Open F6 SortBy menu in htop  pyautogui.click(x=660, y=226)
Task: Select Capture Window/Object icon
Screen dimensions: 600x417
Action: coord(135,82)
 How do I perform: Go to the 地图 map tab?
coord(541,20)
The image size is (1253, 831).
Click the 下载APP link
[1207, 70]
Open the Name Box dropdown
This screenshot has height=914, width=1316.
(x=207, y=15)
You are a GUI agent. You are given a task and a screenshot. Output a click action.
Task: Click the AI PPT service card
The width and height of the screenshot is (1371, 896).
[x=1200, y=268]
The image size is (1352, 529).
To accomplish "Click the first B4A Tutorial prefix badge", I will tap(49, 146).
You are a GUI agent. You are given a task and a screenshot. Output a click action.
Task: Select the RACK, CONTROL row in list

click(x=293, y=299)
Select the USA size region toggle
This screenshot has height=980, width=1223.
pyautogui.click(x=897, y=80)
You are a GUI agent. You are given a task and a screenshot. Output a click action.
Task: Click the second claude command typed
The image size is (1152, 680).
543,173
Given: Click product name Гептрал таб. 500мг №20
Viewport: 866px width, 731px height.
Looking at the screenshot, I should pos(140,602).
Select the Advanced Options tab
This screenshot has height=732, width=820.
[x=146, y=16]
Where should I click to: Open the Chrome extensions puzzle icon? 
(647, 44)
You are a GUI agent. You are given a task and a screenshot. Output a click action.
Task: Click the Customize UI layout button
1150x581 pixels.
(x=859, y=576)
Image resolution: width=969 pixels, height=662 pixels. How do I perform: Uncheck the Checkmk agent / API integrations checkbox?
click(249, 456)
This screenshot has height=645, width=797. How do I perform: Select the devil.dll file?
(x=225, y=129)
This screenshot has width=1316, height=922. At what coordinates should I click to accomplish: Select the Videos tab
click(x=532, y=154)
......
DIRECTIONS -
Word-for-word copies of all the records are required.

OUTPUT OF THE EXERCISE -
Open F6 SortBy menu in htop  pyautogui.click(x=660, y=226)
Task: Select Capture Window/Object icon
Screen dimensions: 600x417
Action: coord(135,82)
 How do I perform: Go to the 地图 map tab?
coord(541,20)
The image size is (1253, 831).
Click the 下载APP link
[1207, 70]
Open the Name Box dropdown
This screenshot has height=914, width=1316.
(x=207, y=15)
You are a GUI agent. You are given a task and a screenshot. Output a click action.
Task: Click the AI PPT service card
The width and height of the screenshot is (1371, 896).
[x=1200, y=268]
The image size is (1352, 529).
To accomplish "Click the first B4A Tutorial prefix badge", I will tap(49, 146).
You are a GUI agent. You are given a task and a screenshot. Output a click action.
Task: Select the RACK, CONTROL row in list

click(x=293, y=299)
Select the USA size region toggle
This screenshot has height=980, width=1223.
pyautogui.click(x=897, y=80)
You are a GUI agent. You are given a task and a screenshot. Output a click action.
Task: Click the second claude command typed
The image size is (1152, 680).
543,173
Given: Click product name Гептрал таб. 500мг №20
Viewport: 866px width, 731px height.
Looking at the screenshot, I should pos(140,602).
Select the Advanced Options tab
This screenshot has height=732, width=820.
[x=146, y=16]
Where should I click to: Open the Chrome extensions puzzle icon? 
(647, 44)
You are a GUI agent. You are given a task and a screenshot. Output a click action.
Task: Click the Customize UI layout button
1150x581 pixels.
(x=859, y=576)
Image resolution: width=969 pixels, height=662 pixels. How do I perform: Uncheck the Checkmk agent / API integrations checkbox?
click(249, 456)
This screenshot has height=645, width=797. How do I perform: Select the devil.dll file?
(x=225, y=129)
This screenshot has width=1316, height=922. At what coordinates should I click to accomplish: Select the Videos tab
click(x=532, y=154)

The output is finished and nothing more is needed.